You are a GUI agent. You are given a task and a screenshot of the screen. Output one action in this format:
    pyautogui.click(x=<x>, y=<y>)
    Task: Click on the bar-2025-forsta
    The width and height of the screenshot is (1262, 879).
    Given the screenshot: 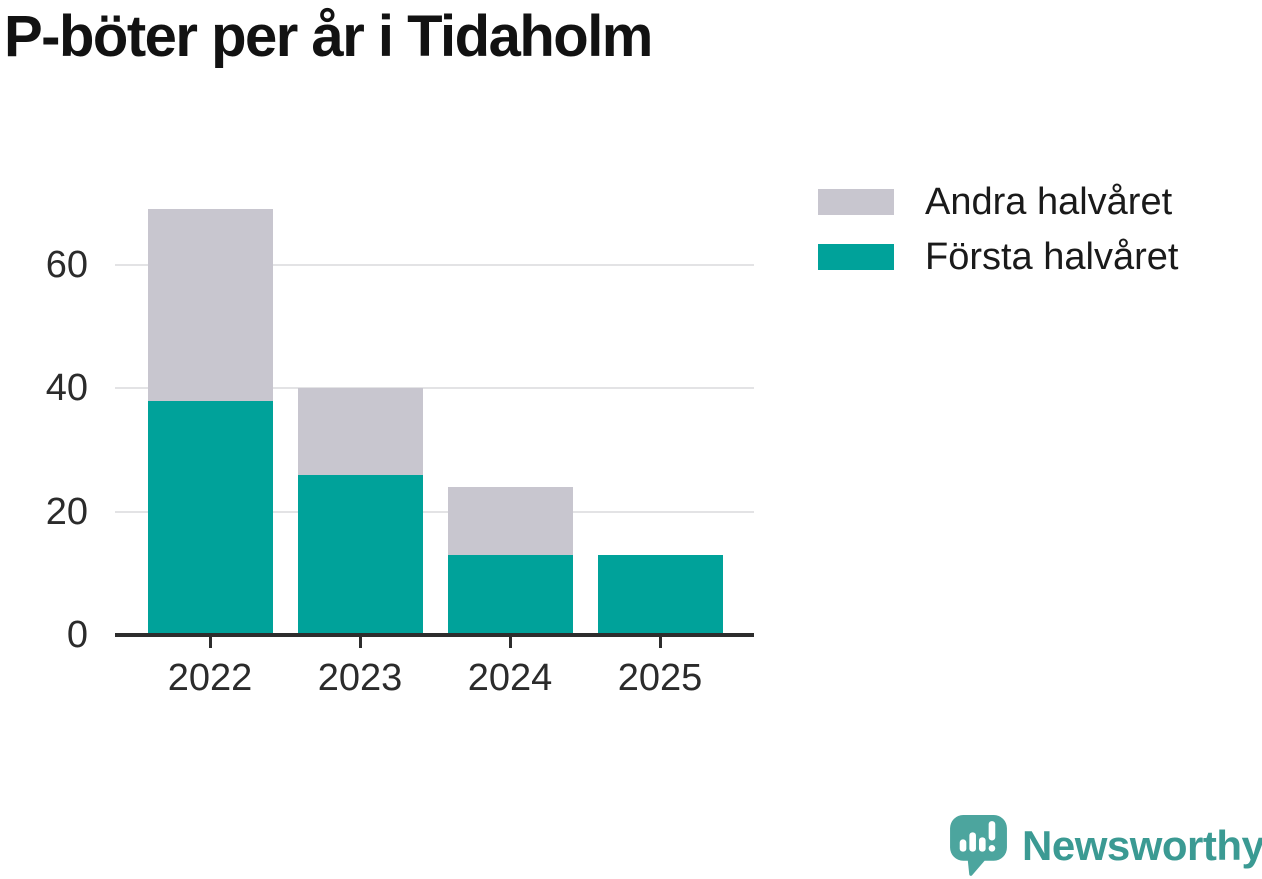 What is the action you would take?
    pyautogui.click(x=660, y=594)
+--
**EXERCISE PROMPT:** Copy the rows word for word, starting at their first line and ending at the line that contains "The width and", with both of those lines included.

**OUTPUT FOR THIS EXERCISE:**
You are a GUI agent. You are given a task and a screenshot of the screen. Output one action in this format:
    pyautogui.click(x=<x>, y=<y>)
    Task: Click on the bar-2025-forsta
    The width and height of the screenshot is (1262, 879).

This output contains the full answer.